Futures on the Wall are down – the Dow is down 250 points, the Nasdaq is down -1%

LAST UPDATE: 13.00

Futures on the Wall are falling at the beginning of the week, with investors worried about the Russo-Ukrainian crisis, but also weighing in on the US inflation spike, which, as US Federal Reserve officials admit, brings the US closer to raising interest rates.

Specifically, the futures of the industrial Dow about 250 points or 0.7%, the futures of the wider S&P 500 slide by 0.8%, while the biggest losses are recorded by the futures of the technological Nasdaq with a drop of 1%.

The US market shows that it will continue in a negative climate, as it closed at Friday’s session, where it recorded heavy losses with the Dow losing 500 points, the S&P reaching -2% and the Nasdaq slipping by 2.8%.

The investment climate has been exacerbated by concerns about an impending Russian invasion of Ukraine as developments entering a potentially crucial weekwith the US warning that a Russian attack could break out at any moment and Russian President Vladimir Putin accusing the US of not meeting its demands.

U.S. National Security Adviser Jake Sullivan, who on Friday referred to the danger of Russia attacking or trying to provoke a conflict inside Ukraine this week, told CNN on Sunday that there is “a clear possibility of significant military action very soon”.

In a telephone conversation between Putin and US President Joe Biden on Saturday, which lasted just over an hour, the two leaders reiterated their positions without any apparent progress.

Meanwhile, the US inflation rally continued with renewed momentum in Januarygiving new impetus to estimates that the Federal Reserve will be forced to take a more aggressive approach to tightening its monetary policy in the coming months.

The spike in inflation has “dramatically” changed the outlook of St.
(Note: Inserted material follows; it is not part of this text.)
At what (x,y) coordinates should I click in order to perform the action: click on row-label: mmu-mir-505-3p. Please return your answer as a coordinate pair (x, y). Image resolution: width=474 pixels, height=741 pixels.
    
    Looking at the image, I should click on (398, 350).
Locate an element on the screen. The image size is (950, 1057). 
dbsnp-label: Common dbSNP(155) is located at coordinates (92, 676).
Louis Federal Reserve Chairman James Bullard, who he said last week he now wants a more aggressive response from the US Federal Reservewith an increase in interest rates by 1% until July.
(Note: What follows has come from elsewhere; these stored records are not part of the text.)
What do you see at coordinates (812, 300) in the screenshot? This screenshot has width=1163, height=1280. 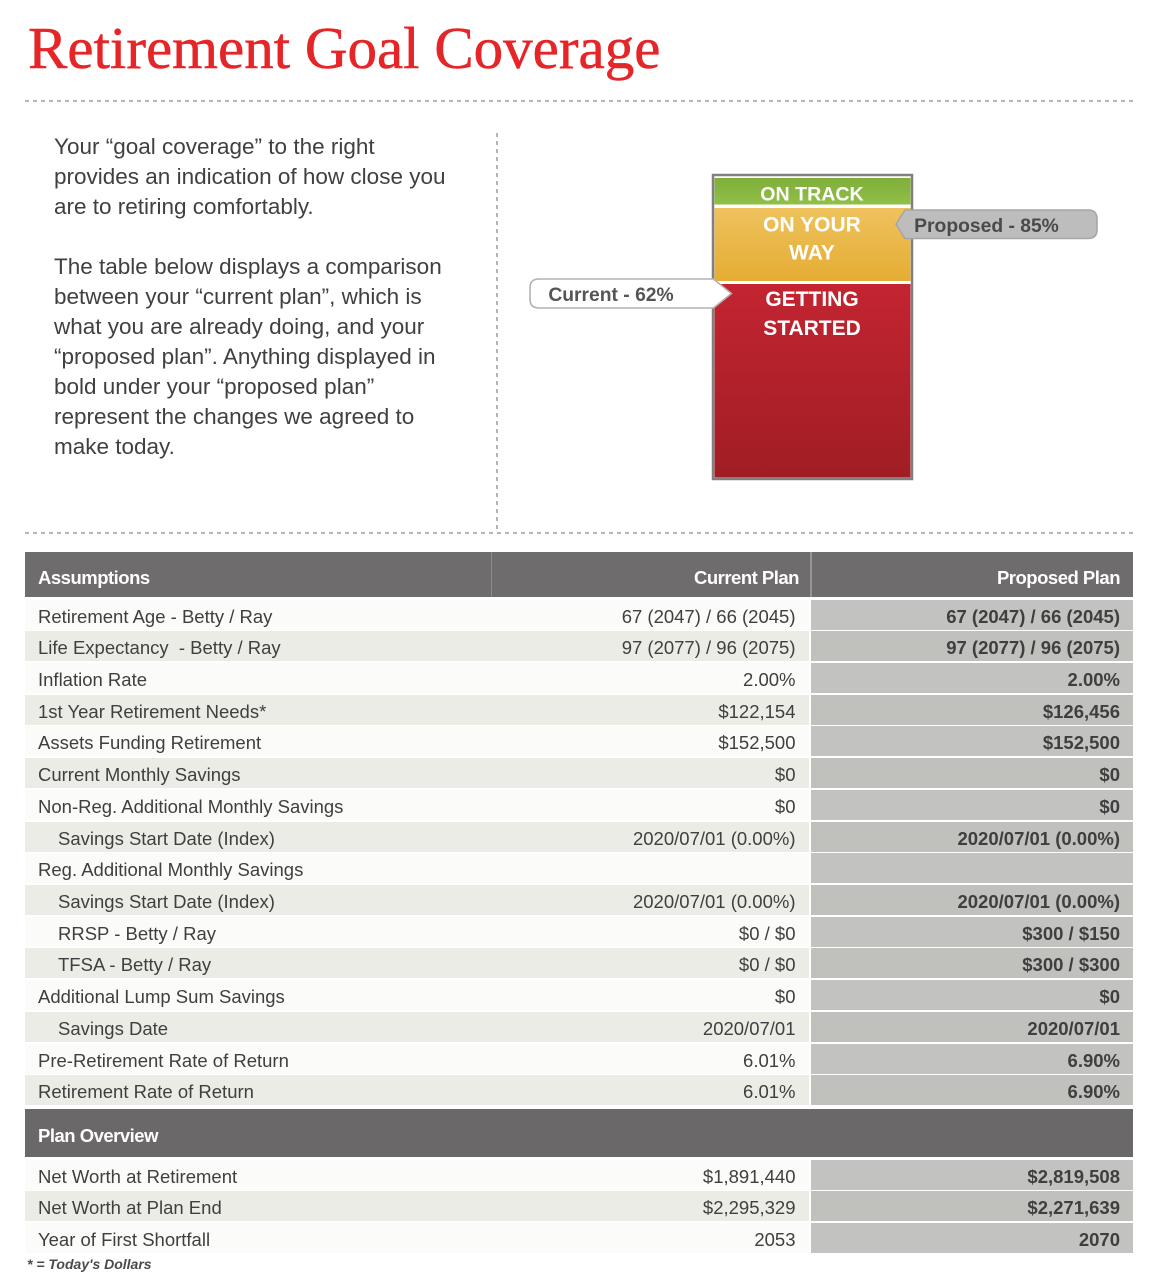 I see `svg-text: GETTING` at bounding box center [812, 300].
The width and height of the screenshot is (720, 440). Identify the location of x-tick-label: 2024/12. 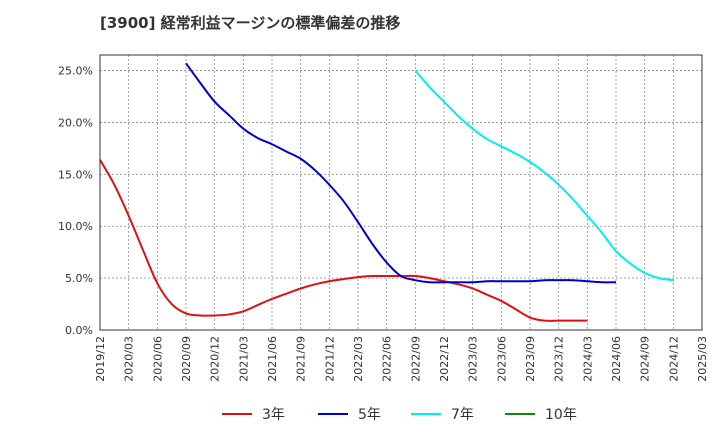
(674, 359).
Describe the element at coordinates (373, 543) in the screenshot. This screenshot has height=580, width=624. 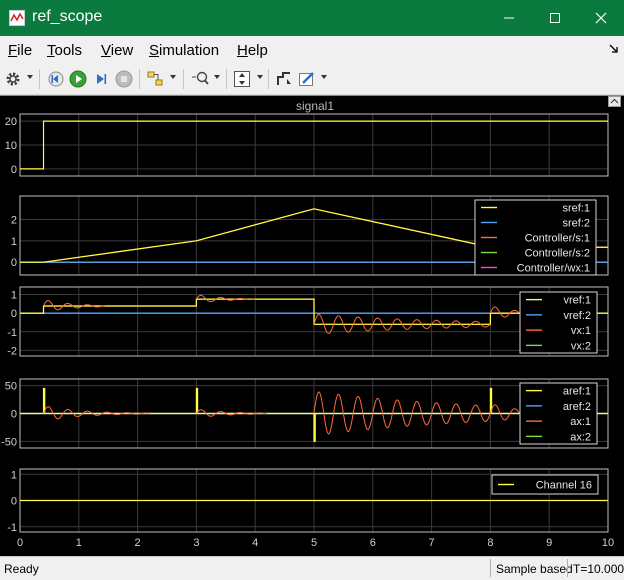
I see `x-tick-label: 6` at that location.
Too much “abrupt and aggressive” interest rate hikes could be counterproductive San Francisco Fed Chairman Mary Daly said Sunday that the central bank is not yet ready to cut interest rates by half a percentage point next month, according to the US Federal Reserve. broadcast Reuters.
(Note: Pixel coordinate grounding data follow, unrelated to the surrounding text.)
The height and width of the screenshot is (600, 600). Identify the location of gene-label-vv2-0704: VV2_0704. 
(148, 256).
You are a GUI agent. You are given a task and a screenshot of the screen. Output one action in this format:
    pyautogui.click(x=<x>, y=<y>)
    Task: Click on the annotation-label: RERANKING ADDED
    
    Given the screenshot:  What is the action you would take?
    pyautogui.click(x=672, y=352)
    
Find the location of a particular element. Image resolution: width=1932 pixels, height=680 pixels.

In Europe, pan-European Stoxx 600 index falls 2.5% at 457 points, with the banking sector recording a “dip” of 4.1% and recording the largest losses. In the individual dashboard, the German DAX notes heavy losses of 3.2% like the French CAC 40, while the British FTSE 100 loses 1.9%.

The stock markets of the Asia-Pacific region are also moving in the “red” at the start of the week, with the Japanese Nikkei 225 falling more than 2%, and the SoftBank Group title losing 4%.